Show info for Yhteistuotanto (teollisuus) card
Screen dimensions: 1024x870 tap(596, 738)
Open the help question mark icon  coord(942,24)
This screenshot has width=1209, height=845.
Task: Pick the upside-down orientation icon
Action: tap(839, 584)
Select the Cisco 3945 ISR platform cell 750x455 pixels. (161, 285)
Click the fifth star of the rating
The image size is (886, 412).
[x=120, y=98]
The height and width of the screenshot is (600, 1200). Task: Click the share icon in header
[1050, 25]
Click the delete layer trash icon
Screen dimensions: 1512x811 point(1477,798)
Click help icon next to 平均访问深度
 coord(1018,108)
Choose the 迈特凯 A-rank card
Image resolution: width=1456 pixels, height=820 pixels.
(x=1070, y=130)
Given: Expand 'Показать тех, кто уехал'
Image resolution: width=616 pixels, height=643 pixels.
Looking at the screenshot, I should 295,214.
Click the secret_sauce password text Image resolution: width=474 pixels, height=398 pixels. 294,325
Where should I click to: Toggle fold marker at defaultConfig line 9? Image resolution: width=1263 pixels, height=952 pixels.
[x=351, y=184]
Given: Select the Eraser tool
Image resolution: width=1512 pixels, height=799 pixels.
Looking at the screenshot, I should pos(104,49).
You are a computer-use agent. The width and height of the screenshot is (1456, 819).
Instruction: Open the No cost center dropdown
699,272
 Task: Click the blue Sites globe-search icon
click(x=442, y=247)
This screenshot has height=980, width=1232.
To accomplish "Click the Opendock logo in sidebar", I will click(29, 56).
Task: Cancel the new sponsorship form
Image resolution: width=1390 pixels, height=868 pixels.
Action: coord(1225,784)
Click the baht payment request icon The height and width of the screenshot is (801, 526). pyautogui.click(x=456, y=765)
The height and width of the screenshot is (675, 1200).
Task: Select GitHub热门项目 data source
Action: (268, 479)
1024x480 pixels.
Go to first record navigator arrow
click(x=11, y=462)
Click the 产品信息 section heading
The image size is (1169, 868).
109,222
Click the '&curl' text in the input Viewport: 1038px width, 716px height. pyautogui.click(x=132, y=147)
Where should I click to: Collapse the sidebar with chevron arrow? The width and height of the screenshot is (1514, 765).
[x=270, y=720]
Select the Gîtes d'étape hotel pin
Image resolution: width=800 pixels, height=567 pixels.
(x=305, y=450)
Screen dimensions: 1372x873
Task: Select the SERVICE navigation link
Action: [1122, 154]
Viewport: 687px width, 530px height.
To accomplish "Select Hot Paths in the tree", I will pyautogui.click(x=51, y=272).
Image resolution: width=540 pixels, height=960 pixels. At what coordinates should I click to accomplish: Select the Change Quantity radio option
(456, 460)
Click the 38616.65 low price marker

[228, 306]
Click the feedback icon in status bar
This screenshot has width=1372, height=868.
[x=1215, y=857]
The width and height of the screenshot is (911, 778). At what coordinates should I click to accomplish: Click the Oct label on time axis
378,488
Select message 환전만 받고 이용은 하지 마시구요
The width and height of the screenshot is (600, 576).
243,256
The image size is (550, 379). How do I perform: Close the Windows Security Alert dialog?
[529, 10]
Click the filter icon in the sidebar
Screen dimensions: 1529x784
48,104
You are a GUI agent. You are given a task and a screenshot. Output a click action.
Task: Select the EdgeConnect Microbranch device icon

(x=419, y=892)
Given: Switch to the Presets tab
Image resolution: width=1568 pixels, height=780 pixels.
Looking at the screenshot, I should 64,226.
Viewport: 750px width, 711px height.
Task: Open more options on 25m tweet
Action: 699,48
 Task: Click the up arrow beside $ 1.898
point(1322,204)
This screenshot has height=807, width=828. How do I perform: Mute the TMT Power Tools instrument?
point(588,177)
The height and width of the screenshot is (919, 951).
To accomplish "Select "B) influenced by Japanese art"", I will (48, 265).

:::

#### To be done
Format the records above as a JSON list of strings, one string per line, with blank lines left out.

#### Response to this task
[
  "Show info for Yhteistuotanto (teollisuus) card",
  "Screen dimensions: 1024x870 tap(596, 738)",
  "Open the help question mark icon  coord(942,24)",
  "This screenshot has width=1209, height=845.",
  "Task: Pick the upside-down orientation icon",
  "Action: tap(839, 584)",
  "Select the Cisco 3945 ISR platform cell 750x455 pixels. (161, 285)",
  "Click the fifth star of the rating",
  "The image size is (886, 412).",
  "[x=120, y=98]",
  "The height and width of the screenshot is (600, 1200). Task: Click the share icon in header",
  "[1050, 25]",
  "Click the delete layer trash icon",
  "Screen dimensions: 1512x811 point(1477,798)",
  "Click help icon next to 平均访问深度",
  " coord(1018,108)",
  "Choose the 迈特凯 A-rank card",
  "Image resolution: width=1456 pixels, height=820 pixels.",
  "(x=1070, y=130)",
  "Given: Expand 'Показать тех, кто уехал'",
  "Image resolution: width=616 pixels, height=643 pixels.",
  "Looking at the screenshot, I should 295,214.",
  "Click the secret_sauce password text Image resolution: width=474 pixels, height=398 pixels. 294,325",
  "Where should I click to: Toggle fold marker at defaultConfig line 9? Image resolution: width=1263 pixels, height=952 pixels.",
  "[x=351, y=184]",
  "Given: Select the Eraser tool",
  "Image resolution: width=1512 pixels, height=799 pixels.",
  "Looking at the screenshot, I should pos(104,49).",
  "You are a computer-use agent. The width and height of the screenshot is (1456, 819).",
  "Instruction: Open the No cost center dropdown",
  "699,272",
  " Task: Click the blue Sites globe-search icon",
  "click(x=442, y=247)",
  "This screenshot has height=980, width=1232.",
  "To accomplish \"Click the Opendock logo in sidebar\", I will click(29, 56).",
  "Task: Cancel the new sponsorship form",
  "Image resolution: width=1390 pixels, height=868 pixels.",
  "Action: coord(1225,784)",
  "Click the baht payment request icon The height and width of the screenshot is (801, 526). pyautogui.click(x=456, y=765)",
  "The height and width of the screenshot is (675, 1200).",
  "Task: Select GitHub热门项目 data source",
  "Action: (268, 479)",
  "1024x480 pixels.",
  "Go to first record navigator arrow",
  "click(x=11, y=462)",
  "Click the 产品信息 section heading",
  "The image size is (1169, 868).",
  "109,222",
  "Click the '&curl' text in the input Viewport: 1038px width, 716px height. pyautogui.click(x=132, y=147)",
  "Where should I click to: Collapse the sidebar with chevron arrow? The width and height of the screenshot is (1514, 765).",
  "[x=270, y=720]",
  "Select the Gîtes d'étape hotel pin",
  "Image resolution: width=800 pixels, height=567 pixels.",
  "(x=305, y=450)",
  "Screen dimensions: 1372x873",
  "Task: Select the SERVICE navigation link",
  "Action: [1122, 154]",
  "Viewport: 687px width, 530px height.",
  "To accomplish \"Select Hot Paths in the tree\", I will pyautogui.click(x=51, y=272).",
  "Image resolution: width=540 pixels, height=960 pixels. At what coordinates should I click to accomplish: Select the Change Quantity radio option",
  "(456, 460)",
  "Click the 38616.65 low price marker",
  "[228, 306]",
  "Click the feedback icon in status bar",
  "This screenshot has width=1372, height=868.",
  "[x=1215, y=857]",
  "The width and height of the screenshot is (911, 778). At what coordinates should I click to accomplish: Click the Oct label on time axis",
  "378,488",
  "Select message 환전만 받고 이용은 하지 마시구요",
  "The width and height of the screenshot is (600, 576).",
  "243,256",
  "The image size is (550, 379). How do I perform: Close the Windows Security Alert dialog?",
  "[529, 10]",
  "Click the filter icon in the sidebar",
  "Screen dimensions: 1529x784",
  "48,104",
  "You are a GUI agent. You are given a task and a screenshot. Output a click action.",
  "Task: Select the EdgeConnect Microbranch device icon",
  "(x=419, y=892)",
  "Given: Switch to the Presets tab",
  "Image resolution: width=1568 pixels, height=780 pixels.",
  "Looking at the screenshot, I should 64,226.",
  "Viewport: 750px width, 711px height.",
  "Task: Open more options on 25m tweet",
  "Action: 699,48",
  " Task: Click the up arrow beside $ 1.898",
  "point(1322,204)",
  "This screenshot has height=807, width=828. How do I perform: Mute the TMT Power Tools instrument?",
  "point(588,177)",
  "The height and width of the screenshot is (919, 951).",
  "To accomplish \"Select \"B) influenced by Japanese art\"\", I will (48, 265)."
]